Jasmine's TEFL (teaching English as a Foreign language) course was much better than mine. She says there's a thing in language learning called "emotional rejection"- this might be a weird translation of a Chinese phrase- but it accurately describes the fact that your brain just kind of shuts down when confronted with certain things you're learning in a foreign language.
The most dramatic form is people deciding they just couldn't learn a language: "I can't learn Chinese; all those tones" or a kid who's totally capable of learning just refusing to learn English- just not letting anything sink in.
But I think most people who study another language reject some words or grammar to a certain extent. I think I somewhat reject learning characters as too time-consuming, and anyways I have a bad memory, so my character recognition isn't what it could be.
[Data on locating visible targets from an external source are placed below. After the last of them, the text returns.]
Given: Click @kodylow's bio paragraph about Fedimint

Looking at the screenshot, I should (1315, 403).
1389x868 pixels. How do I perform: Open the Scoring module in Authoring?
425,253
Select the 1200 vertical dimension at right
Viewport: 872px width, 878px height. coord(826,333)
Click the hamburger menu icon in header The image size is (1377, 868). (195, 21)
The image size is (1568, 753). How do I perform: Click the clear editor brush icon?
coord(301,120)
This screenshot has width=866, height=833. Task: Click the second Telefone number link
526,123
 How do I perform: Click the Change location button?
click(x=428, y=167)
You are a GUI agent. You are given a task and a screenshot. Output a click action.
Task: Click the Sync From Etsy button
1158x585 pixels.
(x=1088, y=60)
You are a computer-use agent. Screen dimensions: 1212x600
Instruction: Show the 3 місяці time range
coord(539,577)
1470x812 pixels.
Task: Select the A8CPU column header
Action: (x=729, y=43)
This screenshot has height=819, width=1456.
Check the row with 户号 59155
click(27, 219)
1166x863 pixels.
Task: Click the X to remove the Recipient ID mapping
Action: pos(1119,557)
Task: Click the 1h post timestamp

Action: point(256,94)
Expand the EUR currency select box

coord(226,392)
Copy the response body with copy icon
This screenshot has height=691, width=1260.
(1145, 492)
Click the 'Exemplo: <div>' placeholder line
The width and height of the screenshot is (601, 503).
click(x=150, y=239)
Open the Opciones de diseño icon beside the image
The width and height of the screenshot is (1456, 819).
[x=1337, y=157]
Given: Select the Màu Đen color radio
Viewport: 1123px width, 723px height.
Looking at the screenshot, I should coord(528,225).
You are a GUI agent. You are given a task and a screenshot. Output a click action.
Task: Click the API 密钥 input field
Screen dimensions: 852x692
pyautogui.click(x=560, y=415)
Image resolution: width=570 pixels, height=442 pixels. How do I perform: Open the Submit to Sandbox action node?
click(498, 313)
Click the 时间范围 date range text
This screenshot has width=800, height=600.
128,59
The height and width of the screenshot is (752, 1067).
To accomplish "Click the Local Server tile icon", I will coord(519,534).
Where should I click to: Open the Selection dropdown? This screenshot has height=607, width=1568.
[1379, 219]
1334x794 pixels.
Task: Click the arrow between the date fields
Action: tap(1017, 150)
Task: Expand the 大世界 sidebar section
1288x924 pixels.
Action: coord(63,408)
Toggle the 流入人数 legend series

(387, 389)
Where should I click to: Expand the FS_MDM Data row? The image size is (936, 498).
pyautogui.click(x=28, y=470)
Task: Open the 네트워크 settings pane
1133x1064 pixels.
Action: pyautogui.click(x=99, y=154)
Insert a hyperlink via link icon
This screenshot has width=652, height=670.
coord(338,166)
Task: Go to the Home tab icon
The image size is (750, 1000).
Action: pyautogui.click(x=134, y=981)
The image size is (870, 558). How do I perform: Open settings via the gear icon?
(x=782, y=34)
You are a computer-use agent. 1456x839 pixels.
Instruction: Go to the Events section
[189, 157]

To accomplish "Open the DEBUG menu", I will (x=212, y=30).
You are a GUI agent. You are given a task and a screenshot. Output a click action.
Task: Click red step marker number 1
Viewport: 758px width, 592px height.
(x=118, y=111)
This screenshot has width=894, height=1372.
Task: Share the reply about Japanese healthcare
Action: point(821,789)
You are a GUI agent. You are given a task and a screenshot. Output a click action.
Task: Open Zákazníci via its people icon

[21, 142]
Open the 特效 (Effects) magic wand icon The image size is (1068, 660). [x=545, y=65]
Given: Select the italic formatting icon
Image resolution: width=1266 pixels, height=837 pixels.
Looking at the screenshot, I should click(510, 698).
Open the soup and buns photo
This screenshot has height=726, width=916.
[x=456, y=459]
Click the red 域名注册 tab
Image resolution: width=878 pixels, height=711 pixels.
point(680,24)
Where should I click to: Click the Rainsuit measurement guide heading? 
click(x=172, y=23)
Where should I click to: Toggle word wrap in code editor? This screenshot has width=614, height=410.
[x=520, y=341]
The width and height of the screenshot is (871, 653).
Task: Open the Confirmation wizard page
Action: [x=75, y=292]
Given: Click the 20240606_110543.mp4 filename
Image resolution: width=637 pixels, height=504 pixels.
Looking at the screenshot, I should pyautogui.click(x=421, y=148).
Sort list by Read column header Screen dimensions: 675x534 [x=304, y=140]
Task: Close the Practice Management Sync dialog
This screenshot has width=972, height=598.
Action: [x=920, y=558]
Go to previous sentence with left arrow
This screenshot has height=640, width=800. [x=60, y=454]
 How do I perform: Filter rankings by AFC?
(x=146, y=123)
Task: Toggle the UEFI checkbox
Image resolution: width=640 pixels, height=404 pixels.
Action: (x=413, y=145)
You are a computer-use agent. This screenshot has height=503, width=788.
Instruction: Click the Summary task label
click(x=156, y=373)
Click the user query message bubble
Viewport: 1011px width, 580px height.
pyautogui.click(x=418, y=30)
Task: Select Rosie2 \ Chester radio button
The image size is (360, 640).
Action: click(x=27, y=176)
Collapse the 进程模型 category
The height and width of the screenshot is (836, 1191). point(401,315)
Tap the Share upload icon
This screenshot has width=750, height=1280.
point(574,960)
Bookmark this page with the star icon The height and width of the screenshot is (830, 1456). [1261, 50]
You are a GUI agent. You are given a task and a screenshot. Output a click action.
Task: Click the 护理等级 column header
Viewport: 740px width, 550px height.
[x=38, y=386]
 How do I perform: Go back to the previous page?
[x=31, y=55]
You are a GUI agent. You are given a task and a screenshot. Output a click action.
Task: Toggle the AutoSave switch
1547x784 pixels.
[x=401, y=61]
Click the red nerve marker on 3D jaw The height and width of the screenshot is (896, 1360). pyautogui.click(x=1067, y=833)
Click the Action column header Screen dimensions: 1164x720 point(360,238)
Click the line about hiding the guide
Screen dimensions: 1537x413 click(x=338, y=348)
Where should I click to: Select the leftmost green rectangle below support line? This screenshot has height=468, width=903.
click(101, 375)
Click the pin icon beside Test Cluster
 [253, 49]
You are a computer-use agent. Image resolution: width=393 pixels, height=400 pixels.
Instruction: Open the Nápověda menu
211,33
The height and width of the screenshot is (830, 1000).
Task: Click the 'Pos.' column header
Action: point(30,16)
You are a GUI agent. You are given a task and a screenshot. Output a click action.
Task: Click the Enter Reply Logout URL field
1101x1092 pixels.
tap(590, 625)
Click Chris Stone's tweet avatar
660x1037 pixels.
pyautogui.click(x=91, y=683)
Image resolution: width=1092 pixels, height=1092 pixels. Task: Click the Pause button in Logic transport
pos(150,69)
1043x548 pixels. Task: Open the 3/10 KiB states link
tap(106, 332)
I've struggled over-much with a couple of grammar concepts because they seem too hard, or because I don't think they'll be useful. (One- ba, a particle used to switch the order of direct and indirect objects in a sentence, turns out to be used all the time.) There are a few words- like camera and post office- I didn't remember when I first encountered them because I didn't think they were important, and of course they are, but I can never quite remember them to this day.
It also happens sometimes when I feel information overload. I think I will write a different post about why that happens in Chinese, but if someone presents me with a couple of related words at once, I'm like, awesome, 2-for-1! But much more than that and I'm like, forget it, I can't remember any of them.
I think this must happen more with adults, who make more conscious decisions about what to learn. I could be wrong.